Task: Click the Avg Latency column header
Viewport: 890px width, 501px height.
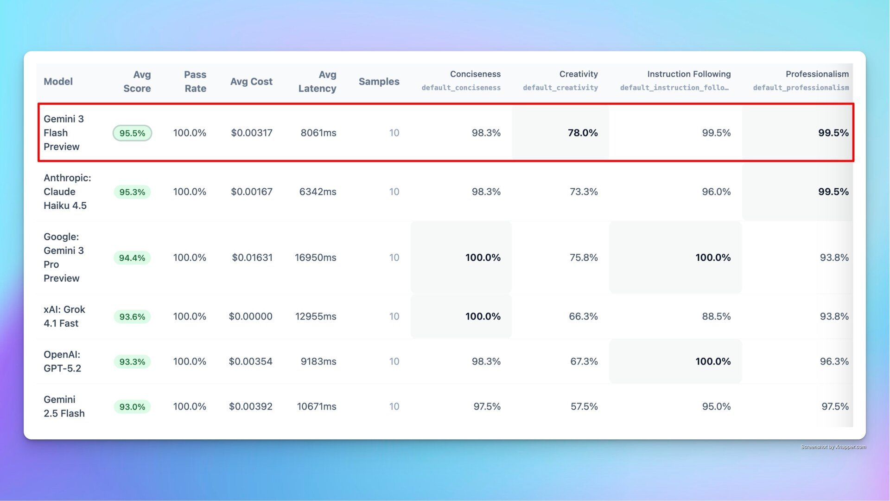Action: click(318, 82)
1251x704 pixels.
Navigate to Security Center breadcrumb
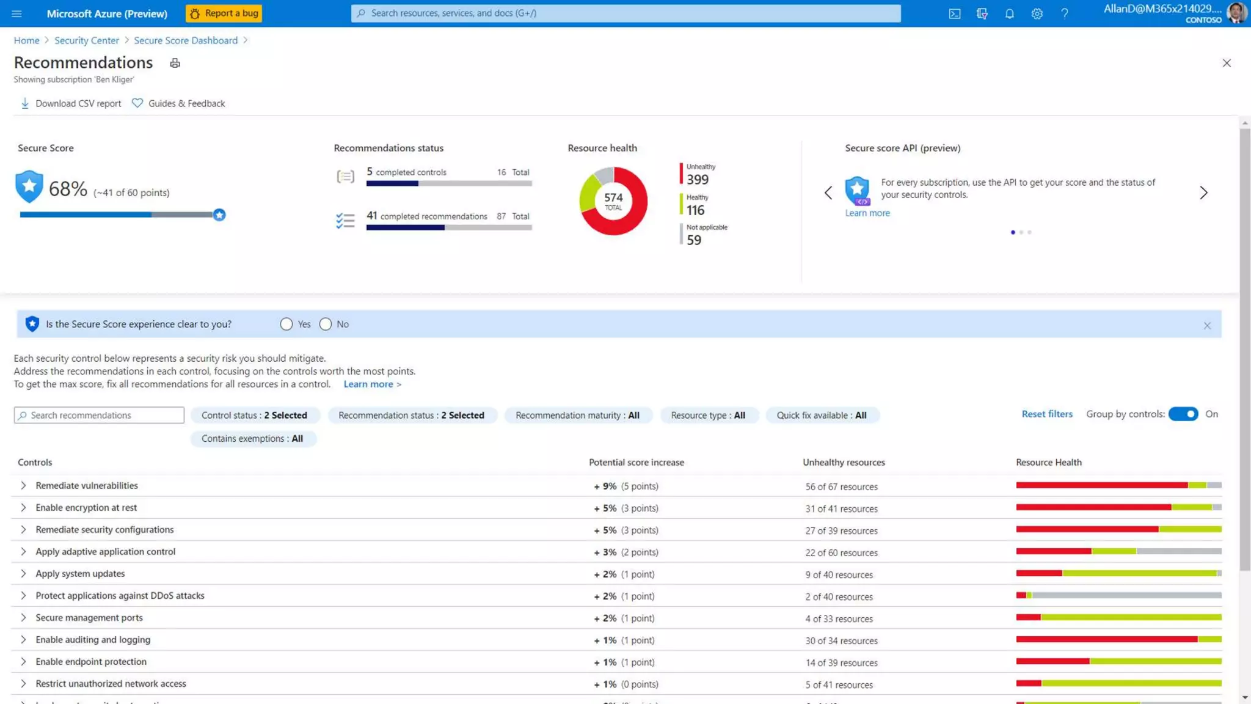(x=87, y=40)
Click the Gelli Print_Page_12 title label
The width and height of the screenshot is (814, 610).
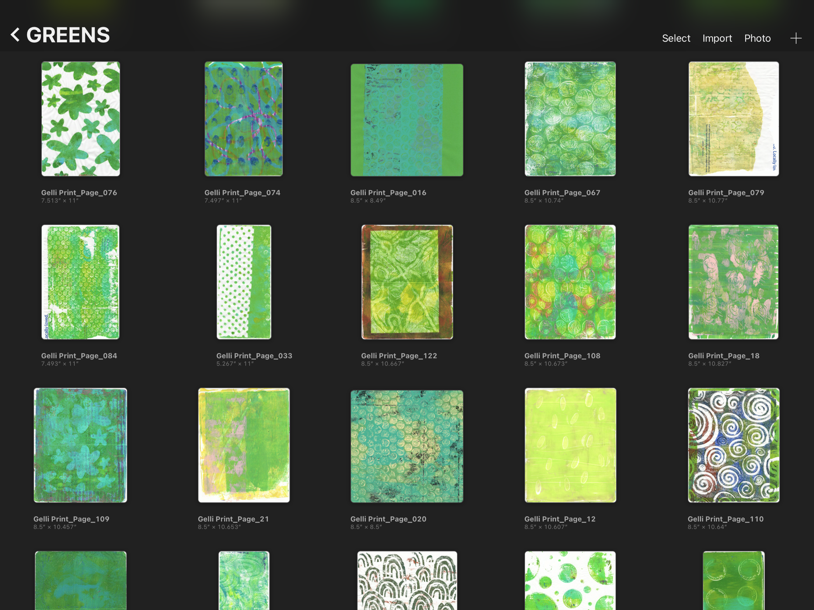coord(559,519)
————
> [Directions for this task]: The answer consists solely of the lines from the one holding "1251x704 pixels." through the final line of the records, both ends included, each duplicated exactly. Leave images out.

> [Problem solution]:
1251x704 pixels.
Navigate to Security Center breadcrumb
(x=87, y=40)
Click the Gelli Print_Page_12 title label
The width and height of the screenshot is (814, 610).
coord(559,519)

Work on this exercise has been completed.